Thanks for this! I’m getting confused trying to debug one of my own jobs - hope you can help.

I’m running a parameter study with energy modelling for 108 design variations: max/demo/765201e7-169c-486b-b3a1-5bb000742aa5

In GH, it’s telling me that 107/108 are completed.

In Pollination, on the job page, it says one of the runs is still running:

When I go into that particular run, it still says it’s running:

But when I go on to Debug, it looks like one of the commands failed:

There are no error logs so I can’t figure out what went wrong. I have noticed that the two subroutines look identical (why are there two?) but that the second one completed successfully:

When I reinstate the parameters of that design variation and run it locally, the simulation is successful.

Interestingly, debug section looks the same for all other (successful) runs in this job:

I’m a bit lost - any advice or clarifications would be very much appreciated!

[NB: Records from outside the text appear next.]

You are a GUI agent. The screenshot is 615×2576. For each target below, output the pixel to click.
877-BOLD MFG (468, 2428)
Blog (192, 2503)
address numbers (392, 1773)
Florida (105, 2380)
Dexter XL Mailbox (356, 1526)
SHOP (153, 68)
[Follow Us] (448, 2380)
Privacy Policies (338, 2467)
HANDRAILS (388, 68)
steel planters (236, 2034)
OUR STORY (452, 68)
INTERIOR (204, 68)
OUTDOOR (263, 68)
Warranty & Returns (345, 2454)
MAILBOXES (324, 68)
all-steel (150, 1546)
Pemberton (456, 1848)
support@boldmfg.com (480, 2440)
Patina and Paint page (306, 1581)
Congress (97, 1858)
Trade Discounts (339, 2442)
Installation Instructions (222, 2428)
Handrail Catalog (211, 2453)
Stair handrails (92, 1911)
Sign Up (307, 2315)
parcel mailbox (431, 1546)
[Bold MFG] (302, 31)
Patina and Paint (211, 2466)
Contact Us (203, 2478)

tyler · July 6, 2021, 5:41pm

Hey @Max !

Thanks for bringing this to our attention, and apologies for the confusion. It looks like the run completed successfully (hence why it looks the same as the others) but our monitoring service didn’t catch that it was successful. Which is why the web application shows that it is running.

I’m going to look into this more today, but right now it looks like the service that controls the workflows was restarted while this run was in-progress which may have caused the update service to miss the change in status.

The reason that there are 2 nodes is that the workflow engine is set to re-try any failed nodes to solve errors caused by latency, e.g. trying to download a file that has not finished uploading yet.

tyler · July 6, 2021, 10:07pm

Just to follow up on this: our run monitoring service was indeed unresponsive for several hours while this job was in-progress. We had implemented a check to prevent this from happening previously, but forgot to enable the check on our compute cluster.

I merged the necessary change earlier for testing and it will be in production soon. Apologies again for the confusion! But, thanks for using a real-world simulation, this is what we need to be able to improve the platform!